Maisie’s mother, Ciji Green, thought the drug could save her daughter — but the managed Medicaid plan covering Maisie initially refused to pay. Ciji launched fundraising appeals, met with the insurer and pushed the case into the public eye. The plan reversed course and Maisie received the treatment. The infusion appears to have stopped the disease’s progression: she cannot walk because of damage that occurred before treatment, but she is doing well in school and has markedly better prospects than before the therapy.
Maisie’s experience is a window into a growing problem. A new wave of gene and cell therapies can be curative — often after just one dose — but launch prices run into the millions. Payers, employers and state budgets are still wrestling with who should cover these therapies and how to pay for them without collapsing other parts of the health system.
Why prices are so high
Manufacturers say the costs reflect years of basic research, lengthy development programs, the need to build specialized manufacturing capacity and the high risk of failure. Executives have pointed to multibillion‑dollar development bills for drugs like Elevidys, a gene therapy for Duchenne muscular dystrophy priced at roughly $3.2 million. Companies argue that prices support current programs and fund future innovation, and that costs could fall as manufacturing scales, competition grows and regulators streamline approvals.

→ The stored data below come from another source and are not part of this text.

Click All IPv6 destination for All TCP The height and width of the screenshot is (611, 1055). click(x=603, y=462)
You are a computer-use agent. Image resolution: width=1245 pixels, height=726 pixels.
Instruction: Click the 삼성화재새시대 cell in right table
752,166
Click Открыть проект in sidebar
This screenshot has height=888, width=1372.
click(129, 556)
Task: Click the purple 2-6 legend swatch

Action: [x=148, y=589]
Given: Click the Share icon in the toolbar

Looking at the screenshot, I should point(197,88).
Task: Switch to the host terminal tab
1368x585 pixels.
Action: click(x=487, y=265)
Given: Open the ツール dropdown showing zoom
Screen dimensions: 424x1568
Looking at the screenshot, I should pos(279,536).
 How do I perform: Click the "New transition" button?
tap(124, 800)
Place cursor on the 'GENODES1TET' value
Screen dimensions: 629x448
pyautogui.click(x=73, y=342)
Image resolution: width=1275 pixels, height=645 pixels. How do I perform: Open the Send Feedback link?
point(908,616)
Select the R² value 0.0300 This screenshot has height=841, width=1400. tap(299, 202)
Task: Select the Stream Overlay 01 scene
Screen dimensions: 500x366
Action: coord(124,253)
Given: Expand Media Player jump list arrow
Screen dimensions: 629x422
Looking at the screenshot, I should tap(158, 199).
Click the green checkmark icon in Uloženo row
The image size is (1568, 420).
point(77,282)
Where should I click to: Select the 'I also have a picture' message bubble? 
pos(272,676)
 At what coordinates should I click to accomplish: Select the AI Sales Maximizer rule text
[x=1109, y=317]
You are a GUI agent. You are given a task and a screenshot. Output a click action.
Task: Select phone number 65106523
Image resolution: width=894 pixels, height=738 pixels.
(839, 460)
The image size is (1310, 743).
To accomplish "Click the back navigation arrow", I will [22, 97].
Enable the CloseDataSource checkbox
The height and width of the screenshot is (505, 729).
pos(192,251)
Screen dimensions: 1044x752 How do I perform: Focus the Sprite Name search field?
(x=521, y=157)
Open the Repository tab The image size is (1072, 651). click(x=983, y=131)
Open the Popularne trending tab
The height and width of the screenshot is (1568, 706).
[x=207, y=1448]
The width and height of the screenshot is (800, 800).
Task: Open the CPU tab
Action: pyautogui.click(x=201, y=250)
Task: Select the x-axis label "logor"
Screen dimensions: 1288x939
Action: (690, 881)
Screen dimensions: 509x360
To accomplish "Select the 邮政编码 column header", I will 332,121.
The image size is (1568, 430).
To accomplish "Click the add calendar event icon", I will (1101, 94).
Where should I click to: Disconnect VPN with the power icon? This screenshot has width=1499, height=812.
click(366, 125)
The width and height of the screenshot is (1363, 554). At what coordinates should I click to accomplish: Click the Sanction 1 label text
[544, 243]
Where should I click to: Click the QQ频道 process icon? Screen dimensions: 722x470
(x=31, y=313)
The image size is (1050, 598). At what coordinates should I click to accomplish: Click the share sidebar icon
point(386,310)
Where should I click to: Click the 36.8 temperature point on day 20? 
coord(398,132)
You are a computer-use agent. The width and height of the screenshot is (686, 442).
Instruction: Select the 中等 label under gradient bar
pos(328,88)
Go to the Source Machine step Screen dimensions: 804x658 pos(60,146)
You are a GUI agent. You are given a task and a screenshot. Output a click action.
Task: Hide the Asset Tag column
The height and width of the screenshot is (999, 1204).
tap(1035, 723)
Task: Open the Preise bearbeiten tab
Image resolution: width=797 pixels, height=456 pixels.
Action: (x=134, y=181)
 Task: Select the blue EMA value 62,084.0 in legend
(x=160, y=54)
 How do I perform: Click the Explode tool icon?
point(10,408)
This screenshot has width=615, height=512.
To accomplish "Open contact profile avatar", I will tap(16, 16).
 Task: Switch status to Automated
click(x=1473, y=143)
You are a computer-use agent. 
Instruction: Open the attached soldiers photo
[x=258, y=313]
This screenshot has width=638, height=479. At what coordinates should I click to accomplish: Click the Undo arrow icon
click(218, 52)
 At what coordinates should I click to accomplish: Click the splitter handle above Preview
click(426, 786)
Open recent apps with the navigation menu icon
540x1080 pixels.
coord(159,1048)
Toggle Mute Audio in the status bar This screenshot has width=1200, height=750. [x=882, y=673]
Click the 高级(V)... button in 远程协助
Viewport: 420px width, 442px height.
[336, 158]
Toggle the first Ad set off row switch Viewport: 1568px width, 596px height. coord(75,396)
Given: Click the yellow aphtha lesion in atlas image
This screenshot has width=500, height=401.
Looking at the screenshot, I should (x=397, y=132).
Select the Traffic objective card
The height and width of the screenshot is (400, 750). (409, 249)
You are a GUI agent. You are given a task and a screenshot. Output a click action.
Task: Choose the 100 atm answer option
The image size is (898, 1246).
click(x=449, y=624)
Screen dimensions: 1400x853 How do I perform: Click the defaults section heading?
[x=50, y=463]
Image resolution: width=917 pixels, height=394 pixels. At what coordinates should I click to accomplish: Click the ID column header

Economists and policy analysts, however, warn of a “coming tsunami.” More than 300 high‑cost gene therapies are in clinical development, many aimed at diseases far more common than the rare pediatric conditions that dominated early approvals. Because about two‑thirds of insured Americans are covered through employer‑sponsored or self‑insured plans, those entities could face steep financial exposure — potentially forcing premium hikes or other cuts if many such treatments are approved and used.
Real cases, hard choices
Hospitals and employers are already making painful decisions. In 2023 Mosaic Life Care, a nonprofit health system in Missouri, stopped covering gene therapies after leaders estimated the cost would raise employee premiums by roughly $125 per month. Months later, twins born to a staff member were diagnosed with SMA and needed gene therapy that would cost an estimated $4.2 million for both children. Mosaic declined coverage; after public outcry and appeals to philanthropists and state officials, Missouri’s Medicaid ultimately paid for the treatments. The episode underscores the dilemma facing self‑insured employers: absorb massive costs and risk financial instability, or deny coverage for potentially lifesaving therapies.
What remains uncertain
Long‑term safety and effectiveness are still being defined for many recently approved gene therapies. Some treatments have produced transformative benefit for patients; others carry serious risks. For example, there have been reports of severe liver injury after certain therapies, and regulators continue to gather real‑world data to understand outcomes and rare adverse events.
Policy responses and payment ideas
Experts have proposed several approaches to prevent these therapies from destabilizing coverage: government negotiation of prices, new public funding streams, reinsurance or risk‑pooling programs to spread cost, outcome‑based contracts tying payment to real patient benefit, and redesigns of employer coverage. Many analysts say government involvement and negotiated prices will likely be necessary to absorb costs at scale.
For now, families improvise. Ciji Green raised money, lobbied, and won coverage for Maisie; other parents may not have the same options. As more one‑time, high‑cost therapies reach the clinic and market, the country faces a choice: create financing systems that fairly and sustainably expand access, or leave life‑and‑death treatment decisions to the budgets of employers, insurers and states.